Da parte sua, la senatrice Erica Rivolta (Lega) appoggia il riconoscimento della capacità giuridica del concepito, in quanto strumento valido per tutelare tutti i deboli e tutti i fragili indistintamente. In qualità di vicesindaco e assessore alle Politiche Sociali e Giovanili e all’Istruzione del Comune di Erba, la senatrice Rivolta ha toccato spesso con mano le tante «situazioni dolorose e irrisolvibili» in cui versa la popolazione più fragile. Si va dai «casi disperati di povertà educativa» all’«emergenza» del «16,6% di bambini con disturbi psicologici». Tutte questioni, ha concluso la senatrice, che spingono ad una «riflessione» su cui la proposta di legge oggi presentata può illuminare di una luce nuova.
È infine intervenuto Filippo Vari, professore ordinario di Diritto Costituzionale all’Università Europea di Roma e vicepresidente del Centro Studi “Rosario Livatino”. Secondo il giurista, l’approvazione di una legge per il riconoscimento dei diritti del concepito «sarebbe una grande conquista sul piano politico», tuttavia, «sul piano giuridico non è essenziale», essendovi già dei caposaldi legislativi e giurisprudenziali. La sentenza n°35 del 1997 della Corte Costituzionale, ad esempio, riconosceva «la vita» come «il primo dei diritti dell’uomo, a prescindere dalla nascita e dalla capacità giuridica», ha detto Vari. Anche l’articolo 1 della Legge 40 afferma che «il ricorso alla procreazione assistita assicura i diritti di tutti i soggetti coinvolti, compreso il concepito».

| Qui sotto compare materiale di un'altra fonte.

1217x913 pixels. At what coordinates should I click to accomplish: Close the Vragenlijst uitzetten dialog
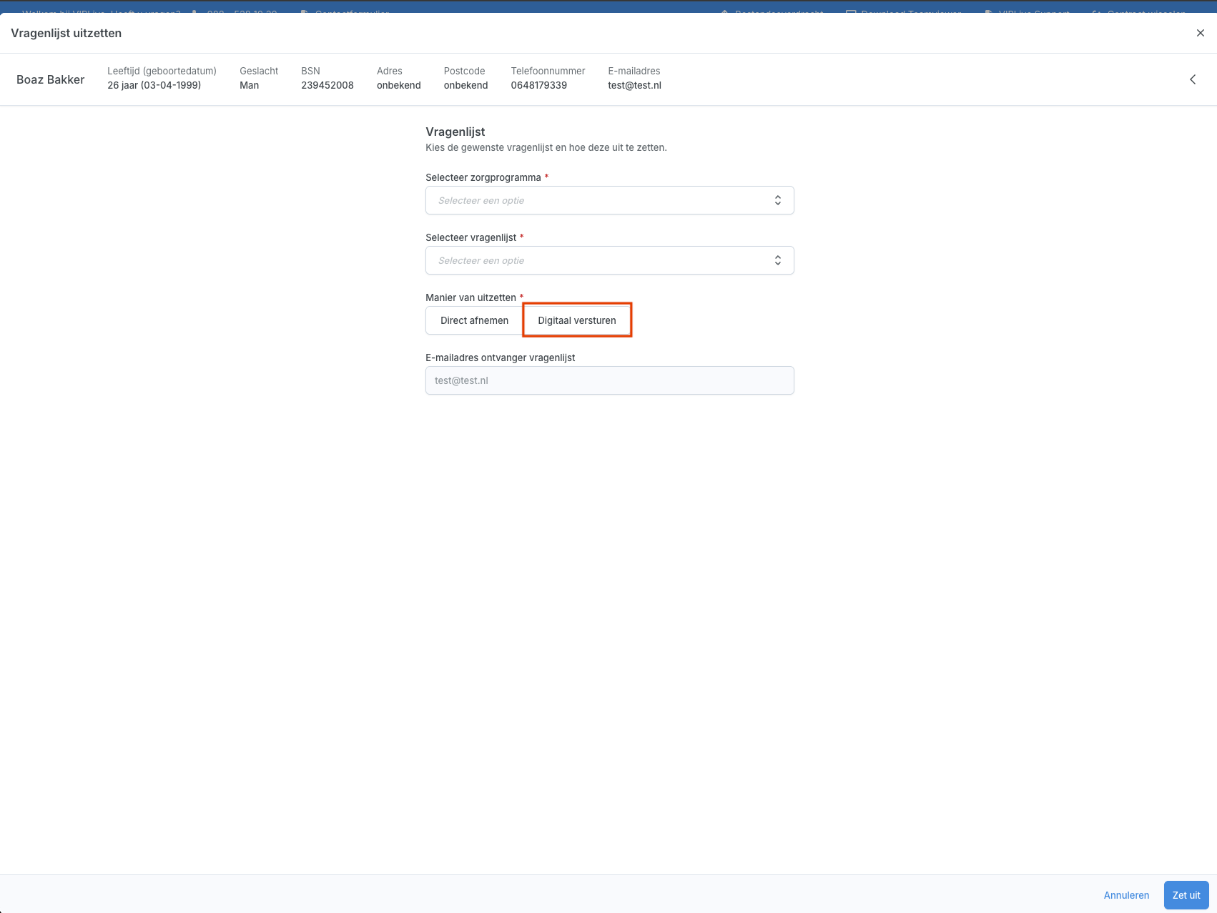tap(1201, 33)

Se è vero che oggi, «la pandemia ha rimesso al centro il tema del diritto alla vita», è altrettanto vero, ha osservato il costituzionalista che, «nelle fasi finali siamo in una notte oscura», con l’aborto e l’eutanasia sempre più estesi e sdoganati in un gran numero di paesi. Tra tante ombre, tuttavia, non mancano le luci: tra qualche settimana, ha infatti ricordato il professor Vari, la Corte Suprema degli USA si pronuncerà sulla liceità della legge dello stato del Mississippi, che vieta l’aborto dopo la quindicesima settimana. Una sentenza particolarmente attesa in un paese che, assieme alla Cina e alla Corea del Nord, è l’unico a consentire l’aborto fino a un istante prima della nascita.